Henrich’s focus on cousin marriage is not because it lowers IQ and increases the chance of genetic diseases becoming rampant. Cousin marriage serves to support the complex kin-based social structures prevalent in most societies. People living in such societies grow up and come of age amidst a dense network of familial relationships that provide direction in life and insurance against failure. Family connections may determine a young person’s occupation, and family obligations influence who they employ.
Cousin marriage strengthens this family networks by making both sides of a couple come from the same family. Without cousin marriage, when you child marries they may join the other family rather than stay in yours, reducing the number and strength of family bonds. Planting the idea that cousin marriage is incest no different that brother-sister incest (which many people have an intrinsic aversion to) means family networks loss members every generation, weakening them. It becomes harder to place rising adults in some family occupation and young people may go to work as apprentices with unrelated people, or strike out on their own. Such individuals are social naked in the world with no support structure. Then tend to create communities of like-minded, unrelated persons, to replace these structures.

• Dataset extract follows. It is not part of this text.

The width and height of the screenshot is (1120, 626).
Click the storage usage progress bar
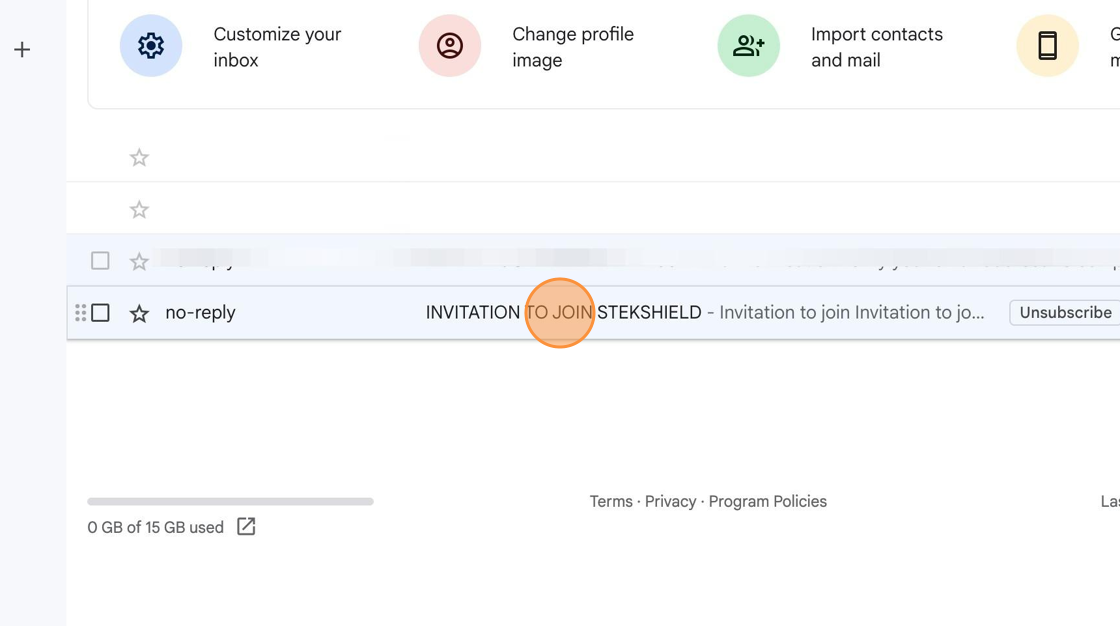(230, 502)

These can be religious; the 11th and 12th centuries saw strong growth in monastic communities. The could be commercial, some young people went to the rising towns, where, if they survived, they might form associations with others like them for mutual protection and friendship. These associations later developed economic functions to become the medieval guilds. Those with an academic bent might attend university, training to become a lawyer or administrator in the church or state. By the High Middle Ages the discouragement of cousin marriage had done its job, Europeans had developed identities as individuals. The process was irreversible, later removal of cousin marriage bans by protestants had no effect.

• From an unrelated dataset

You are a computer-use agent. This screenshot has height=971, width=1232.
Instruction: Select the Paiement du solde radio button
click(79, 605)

You propose that restriction on cousin marriage was part of Indo European culture, and so would be widespread. But on page 238 Henrich reports that exposure to Roman Catholicism explains nearly 75% of the variation in rates of cousin marriage in Italy, France, Turkey, and Spain. He then shows excellent correlation between four dimensions of psychology and cousin marriage. Your Indo European explanation would be expected to give a fairly uniform incidence of cousin marriage through the range when the Indo Europeans went, and similar psychologies. The West would not be different from Central Asia, Turkey, Iran Northern India and elsewhere the Indo Europeans went.
But Henrich goes to great lengths to show that the West IS different. And it’s not even Europe, but only that part of Europe with length exposure to Latin Christianity, as opposed to Greek, or Islam.

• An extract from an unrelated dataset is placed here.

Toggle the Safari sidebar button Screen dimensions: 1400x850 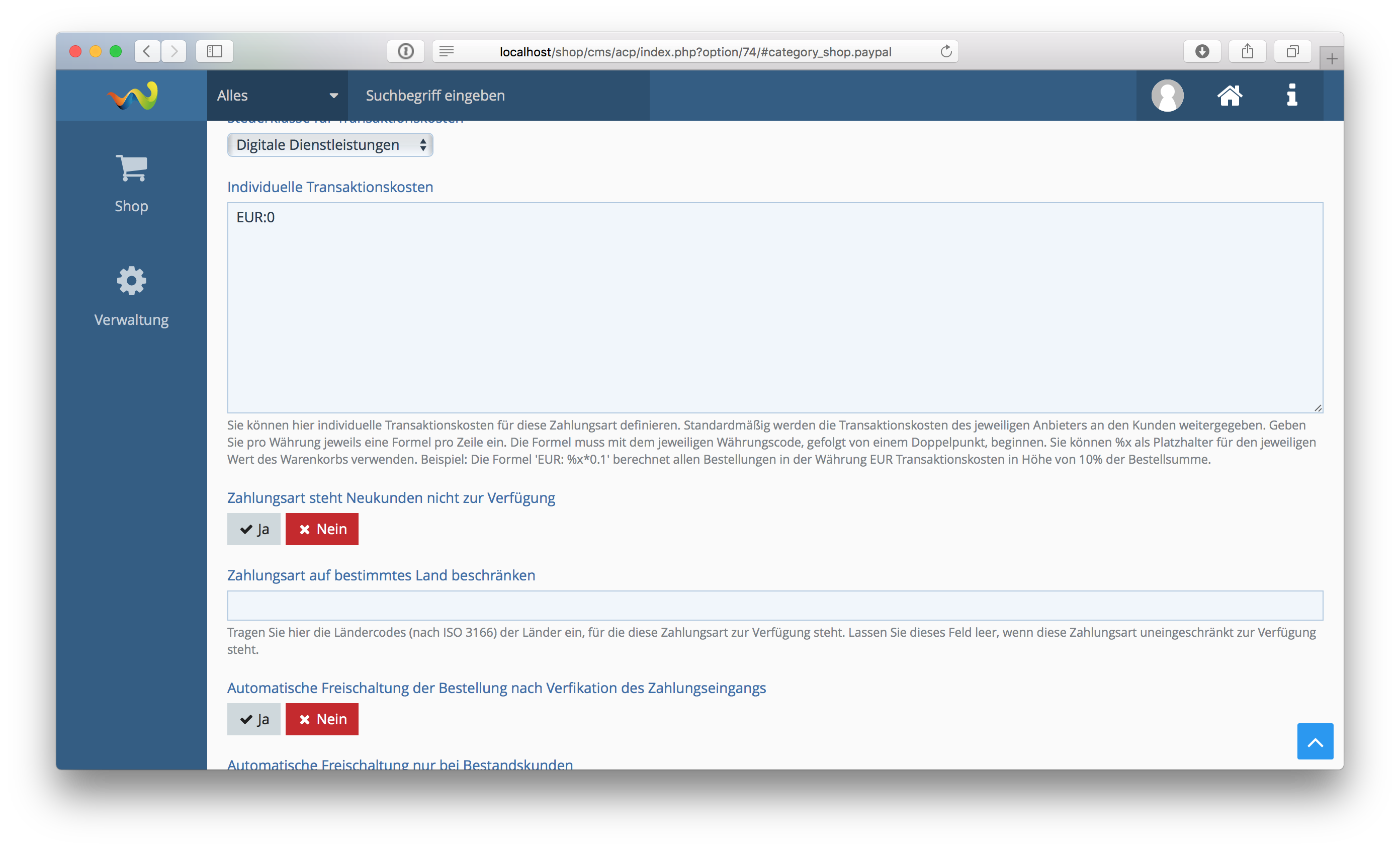214,51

Thank you. This is great. I didn’t have the historical background on this issue but I sensed something was off when I read Henrich. In my review a few years ago I wrote “[G]iven today's antipathy to religion among educated academic types (Henrich's target audience), it is possible that his editorial decision to sidestep the actual religion thing and blame the benefits of Christianity on an accident was actually the best way for Henrich to spread abroad the message of Christianity's societal benefits while also maintaining his academic reputation and make him a bunch of money on book sales.” Whether this was just a pragmatic move or a Straussian way to spread a pro-Christianity story I don’t know, but I suspect Henrich doesn’t fully believe his own explanation.